A reformed right of collective freehold acquisition will enable claims to be made (through a corporate nominee purchaser with limited liability) in respect of multiple as well as single buildings together with more extensive rights to acquire additional land. It is proposed that leaseholders should be able to require freeholders to take leasebacks of units within the premises which are let to non participants. A freehold claim can be resisted if there has been a similar claim within the previous two years.

Controversially, the amount of permitted non-residential use in a building eligible for a collective freehold acquisition is to be increased from 25% to 50%. This limit is also proposed for multi-unit individual freehold acquisitions. It will no longer be a bar to a claim if the subject premises under or overhang other premises within the ownership of the freeholder.

In future enfranchisement disputes will be dealt with by the Tribunal in their entirety. Depending upon which of the valuation options the government choses to implement, it may no longer be possible for freeholders to recover their non-litigation costs from leaseholders and each party will be responsible for their own litigation costs save in very limited circumstances.

Proposals aired in the consultation paper but not pursued in the report include the right of a non-participant in a collective freehold acquisition to be given the right to purchase a share of the freehold interest at a later date and the right to made estate enfranchisement claims.

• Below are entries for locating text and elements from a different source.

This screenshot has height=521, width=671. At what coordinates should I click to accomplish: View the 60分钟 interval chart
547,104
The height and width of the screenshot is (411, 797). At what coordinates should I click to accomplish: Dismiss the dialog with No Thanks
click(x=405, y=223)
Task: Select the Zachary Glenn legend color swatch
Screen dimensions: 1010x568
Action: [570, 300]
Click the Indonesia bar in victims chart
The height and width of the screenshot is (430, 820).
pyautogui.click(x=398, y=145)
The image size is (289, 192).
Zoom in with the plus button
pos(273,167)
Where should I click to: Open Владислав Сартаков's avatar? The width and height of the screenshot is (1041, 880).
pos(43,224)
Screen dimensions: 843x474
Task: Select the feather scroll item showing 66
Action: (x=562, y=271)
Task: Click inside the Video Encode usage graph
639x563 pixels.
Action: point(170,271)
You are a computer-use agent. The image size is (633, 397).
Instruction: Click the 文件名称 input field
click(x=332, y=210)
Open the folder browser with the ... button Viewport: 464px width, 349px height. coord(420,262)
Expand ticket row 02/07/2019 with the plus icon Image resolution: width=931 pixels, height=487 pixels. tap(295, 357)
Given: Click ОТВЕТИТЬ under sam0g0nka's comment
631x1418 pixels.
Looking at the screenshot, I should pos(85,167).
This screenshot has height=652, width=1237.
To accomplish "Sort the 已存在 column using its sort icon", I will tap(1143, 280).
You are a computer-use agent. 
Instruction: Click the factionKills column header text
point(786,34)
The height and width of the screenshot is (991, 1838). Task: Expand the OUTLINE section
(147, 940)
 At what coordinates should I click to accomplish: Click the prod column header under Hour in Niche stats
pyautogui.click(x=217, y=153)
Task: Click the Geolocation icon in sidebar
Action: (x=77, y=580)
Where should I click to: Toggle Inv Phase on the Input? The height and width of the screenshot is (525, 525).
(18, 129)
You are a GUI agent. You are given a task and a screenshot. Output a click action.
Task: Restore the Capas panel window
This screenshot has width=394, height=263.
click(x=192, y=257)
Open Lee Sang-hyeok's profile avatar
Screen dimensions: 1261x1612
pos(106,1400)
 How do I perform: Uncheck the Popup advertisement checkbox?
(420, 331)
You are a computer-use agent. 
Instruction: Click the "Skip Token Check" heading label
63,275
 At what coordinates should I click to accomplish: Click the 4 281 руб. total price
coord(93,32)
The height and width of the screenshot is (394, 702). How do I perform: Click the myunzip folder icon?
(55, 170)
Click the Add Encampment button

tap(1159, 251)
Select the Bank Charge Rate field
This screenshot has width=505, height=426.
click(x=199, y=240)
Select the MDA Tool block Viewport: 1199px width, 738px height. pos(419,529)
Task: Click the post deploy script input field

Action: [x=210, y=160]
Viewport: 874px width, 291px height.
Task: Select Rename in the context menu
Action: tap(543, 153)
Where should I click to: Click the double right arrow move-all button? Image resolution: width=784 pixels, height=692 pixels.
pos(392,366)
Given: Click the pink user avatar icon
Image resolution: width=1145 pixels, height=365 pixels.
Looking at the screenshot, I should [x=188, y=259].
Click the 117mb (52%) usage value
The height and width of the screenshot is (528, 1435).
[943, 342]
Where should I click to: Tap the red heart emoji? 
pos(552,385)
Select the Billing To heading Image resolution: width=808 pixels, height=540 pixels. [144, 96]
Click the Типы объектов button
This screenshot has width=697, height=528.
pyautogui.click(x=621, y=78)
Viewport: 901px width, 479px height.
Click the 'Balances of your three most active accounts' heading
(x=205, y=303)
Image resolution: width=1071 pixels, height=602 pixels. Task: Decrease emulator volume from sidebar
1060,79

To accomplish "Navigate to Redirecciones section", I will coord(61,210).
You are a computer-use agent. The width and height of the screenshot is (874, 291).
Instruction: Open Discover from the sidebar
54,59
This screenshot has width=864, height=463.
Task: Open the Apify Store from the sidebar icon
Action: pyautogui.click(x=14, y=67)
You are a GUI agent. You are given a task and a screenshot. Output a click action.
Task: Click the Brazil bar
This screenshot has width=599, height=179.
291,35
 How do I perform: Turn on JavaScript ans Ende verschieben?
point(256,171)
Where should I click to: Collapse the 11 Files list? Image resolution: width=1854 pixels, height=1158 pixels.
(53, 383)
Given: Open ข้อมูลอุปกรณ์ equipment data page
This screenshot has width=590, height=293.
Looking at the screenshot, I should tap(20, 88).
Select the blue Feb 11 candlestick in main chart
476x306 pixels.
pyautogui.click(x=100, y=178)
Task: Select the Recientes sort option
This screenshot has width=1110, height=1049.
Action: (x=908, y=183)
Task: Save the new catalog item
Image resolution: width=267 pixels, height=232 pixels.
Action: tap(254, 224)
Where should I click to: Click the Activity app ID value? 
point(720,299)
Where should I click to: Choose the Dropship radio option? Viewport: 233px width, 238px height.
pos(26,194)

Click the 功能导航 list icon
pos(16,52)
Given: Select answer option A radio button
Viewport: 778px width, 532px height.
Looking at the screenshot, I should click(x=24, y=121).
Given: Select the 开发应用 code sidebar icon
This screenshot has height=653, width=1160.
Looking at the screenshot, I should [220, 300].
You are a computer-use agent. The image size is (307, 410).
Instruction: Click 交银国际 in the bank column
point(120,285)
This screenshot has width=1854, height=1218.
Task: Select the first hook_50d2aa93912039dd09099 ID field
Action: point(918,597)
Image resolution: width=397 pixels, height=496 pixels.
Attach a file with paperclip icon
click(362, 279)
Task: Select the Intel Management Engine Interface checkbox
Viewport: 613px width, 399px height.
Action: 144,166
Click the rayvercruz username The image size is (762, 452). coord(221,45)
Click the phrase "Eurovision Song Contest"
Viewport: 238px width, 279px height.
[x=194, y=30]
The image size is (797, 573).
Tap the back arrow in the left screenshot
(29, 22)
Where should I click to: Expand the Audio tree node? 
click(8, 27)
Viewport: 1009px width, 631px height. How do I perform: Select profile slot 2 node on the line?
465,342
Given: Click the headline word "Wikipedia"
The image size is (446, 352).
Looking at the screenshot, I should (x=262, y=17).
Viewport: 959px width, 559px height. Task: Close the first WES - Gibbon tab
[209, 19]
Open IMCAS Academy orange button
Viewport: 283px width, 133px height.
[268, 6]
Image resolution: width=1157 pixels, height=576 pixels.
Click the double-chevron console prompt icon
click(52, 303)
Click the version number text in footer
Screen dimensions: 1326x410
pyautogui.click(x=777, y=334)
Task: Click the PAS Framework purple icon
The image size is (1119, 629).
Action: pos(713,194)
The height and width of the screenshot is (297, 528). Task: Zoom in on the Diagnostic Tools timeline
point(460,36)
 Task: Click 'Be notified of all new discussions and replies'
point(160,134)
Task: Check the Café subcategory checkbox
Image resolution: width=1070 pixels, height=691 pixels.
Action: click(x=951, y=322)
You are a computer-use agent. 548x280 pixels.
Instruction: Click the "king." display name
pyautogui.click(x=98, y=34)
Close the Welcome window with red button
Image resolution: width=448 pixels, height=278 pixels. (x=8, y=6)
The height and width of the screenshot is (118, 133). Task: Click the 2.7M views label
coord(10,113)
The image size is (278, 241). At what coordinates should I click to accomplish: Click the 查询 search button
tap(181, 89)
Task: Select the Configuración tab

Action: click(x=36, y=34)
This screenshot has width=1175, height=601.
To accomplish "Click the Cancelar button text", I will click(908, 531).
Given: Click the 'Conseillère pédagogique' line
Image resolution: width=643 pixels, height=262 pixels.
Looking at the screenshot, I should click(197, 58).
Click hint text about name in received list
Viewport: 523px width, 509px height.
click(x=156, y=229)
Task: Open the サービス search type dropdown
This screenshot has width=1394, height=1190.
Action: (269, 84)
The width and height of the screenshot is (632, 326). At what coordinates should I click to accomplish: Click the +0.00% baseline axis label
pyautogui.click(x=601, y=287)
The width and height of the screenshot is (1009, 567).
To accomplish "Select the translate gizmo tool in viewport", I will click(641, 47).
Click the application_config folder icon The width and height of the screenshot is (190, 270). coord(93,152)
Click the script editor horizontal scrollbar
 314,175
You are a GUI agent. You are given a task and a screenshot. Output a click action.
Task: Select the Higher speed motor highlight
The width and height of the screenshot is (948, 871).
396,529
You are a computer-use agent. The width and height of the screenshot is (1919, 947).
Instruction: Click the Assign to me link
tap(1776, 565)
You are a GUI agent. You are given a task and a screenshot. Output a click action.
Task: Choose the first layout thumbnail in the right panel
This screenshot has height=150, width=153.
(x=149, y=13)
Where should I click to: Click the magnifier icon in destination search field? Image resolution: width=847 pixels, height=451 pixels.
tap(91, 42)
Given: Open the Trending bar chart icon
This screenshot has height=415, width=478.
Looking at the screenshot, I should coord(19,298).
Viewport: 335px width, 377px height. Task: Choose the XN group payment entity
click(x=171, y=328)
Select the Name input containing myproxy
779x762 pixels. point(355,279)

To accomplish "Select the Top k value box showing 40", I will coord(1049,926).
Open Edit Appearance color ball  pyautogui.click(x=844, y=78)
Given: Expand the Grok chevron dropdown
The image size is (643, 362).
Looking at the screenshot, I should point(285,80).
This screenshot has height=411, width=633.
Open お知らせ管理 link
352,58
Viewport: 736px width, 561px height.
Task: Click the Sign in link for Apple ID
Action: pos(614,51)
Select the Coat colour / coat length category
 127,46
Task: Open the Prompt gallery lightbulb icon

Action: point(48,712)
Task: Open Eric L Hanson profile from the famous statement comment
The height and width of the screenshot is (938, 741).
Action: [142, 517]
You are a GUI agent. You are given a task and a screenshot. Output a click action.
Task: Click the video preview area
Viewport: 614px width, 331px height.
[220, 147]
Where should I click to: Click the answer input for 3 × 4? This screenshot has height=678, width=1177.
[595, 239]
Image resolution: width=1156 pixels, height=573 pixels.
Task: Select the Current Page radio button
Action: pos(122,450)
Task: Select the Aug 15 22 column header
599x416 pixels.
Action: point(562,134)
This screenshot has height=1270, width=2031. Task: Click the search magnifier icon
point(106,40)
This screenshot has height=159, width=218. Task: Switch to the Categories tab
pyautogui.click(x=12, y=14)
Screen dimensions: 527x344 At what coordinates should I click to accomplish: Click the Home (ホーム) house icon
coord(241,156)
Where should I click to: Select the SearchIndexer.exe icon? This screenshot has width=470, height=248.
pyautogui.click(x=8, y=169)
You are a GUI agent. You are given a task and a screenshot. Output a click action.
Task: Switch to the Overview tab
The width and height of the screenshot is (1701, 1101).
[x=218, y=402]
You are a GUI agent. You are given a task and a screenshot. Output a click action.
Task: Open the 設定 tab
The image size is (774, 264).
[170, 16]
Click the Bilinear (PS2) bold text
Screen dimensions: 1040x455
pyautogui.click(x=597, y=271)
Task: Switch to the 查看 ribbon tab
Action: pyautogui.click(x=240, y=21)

The effect of these recommendations, if implemented by the Government as anticipated, will amount to a complete overhaul of the leasehold system and mark a radical shift in the way enfranchisement claims are conducted.  However, balancing the rights and obligations of landlords and tenants whilst introducing a much welcome simplicity to the law means the legislative road ahead looks set to be tortuous. How the law will shape up in consequence remains to be seen.